┌──
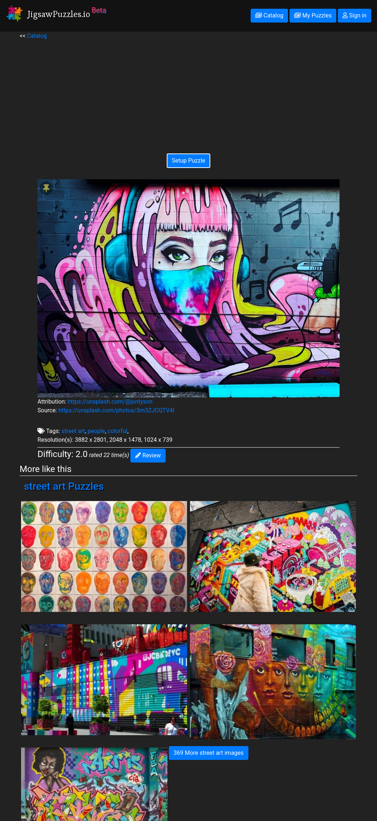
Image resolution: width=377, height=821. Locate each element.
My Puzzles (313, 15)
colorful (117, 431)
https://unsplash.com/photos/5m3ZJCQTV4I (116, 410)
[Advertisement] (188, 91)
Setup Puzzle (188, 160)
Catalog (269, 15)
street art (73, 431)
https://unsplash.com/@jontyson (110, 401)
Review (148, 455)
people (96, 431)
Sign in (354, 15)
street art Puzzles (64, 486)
└──
┌──
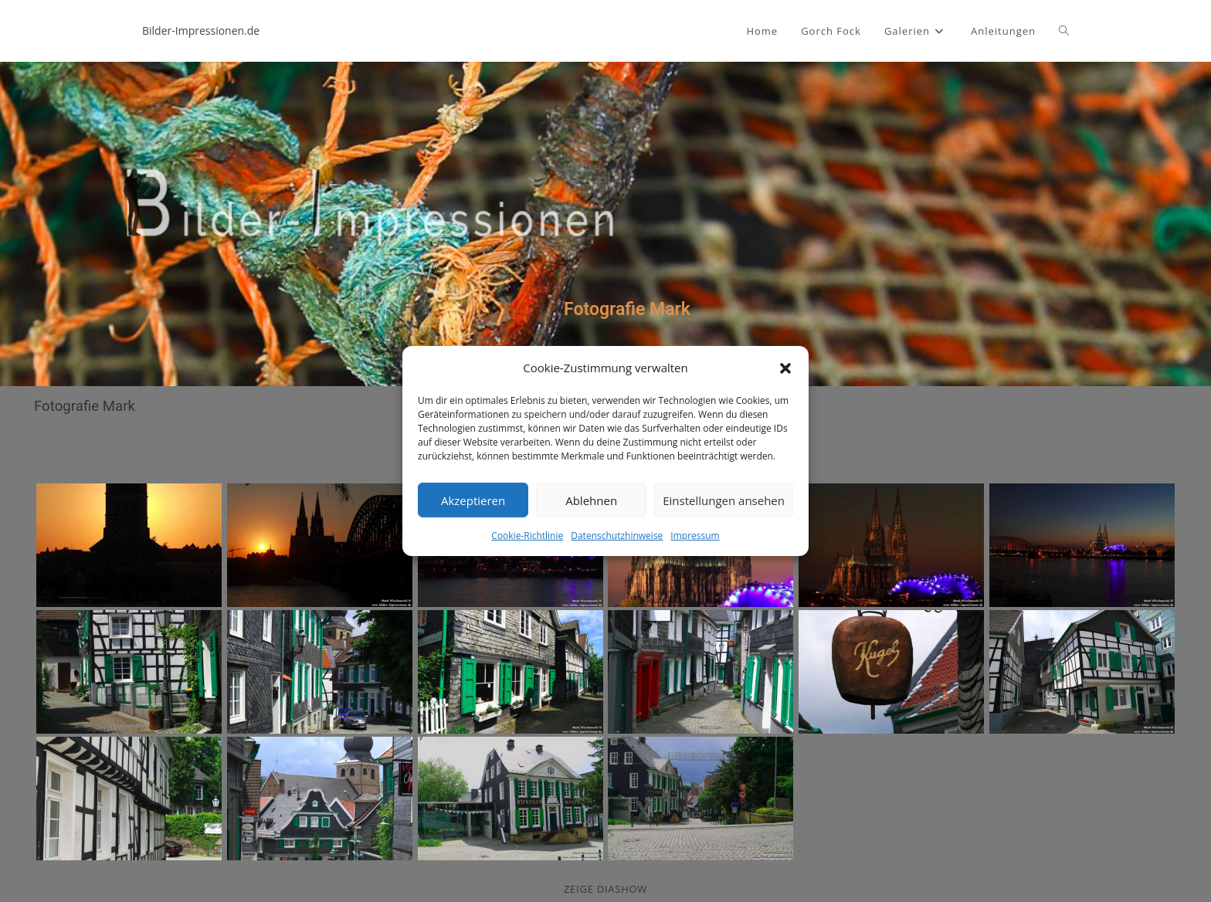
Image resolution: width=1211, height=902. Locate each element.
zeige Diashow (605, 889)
└──
┌──
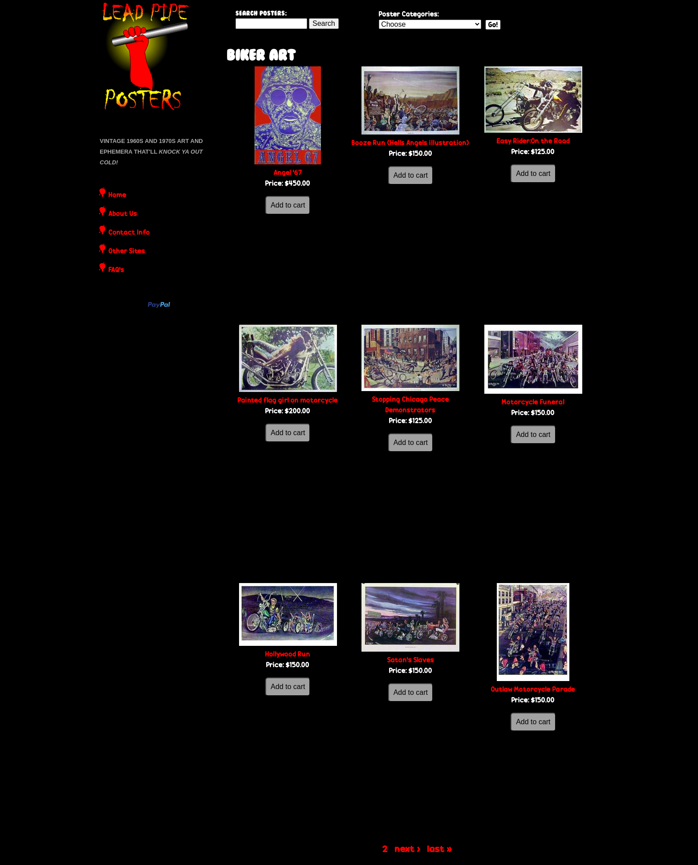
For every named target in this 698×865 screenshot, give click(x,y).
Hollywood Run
└──
Repeat the data between the line that contains "https://unsplash.com/photos/5m3ZJCQTV4I (116, 410)" and the line that contains "Sign in (354, 15)", inclusive, and increase every coordinate in the answers by 149.

https://unsplash.com/photos/5m3ZJCQTV4I (265, 559)
[Advertisement] (337, 240)
Setup Puzzle (337, 309)
Catalog (418, 164)
street art (222, 580)
https://unsplash.com/@jontyson (259, 550)
Review (297, 604)
people (245, 580)
Sign in (503, 164)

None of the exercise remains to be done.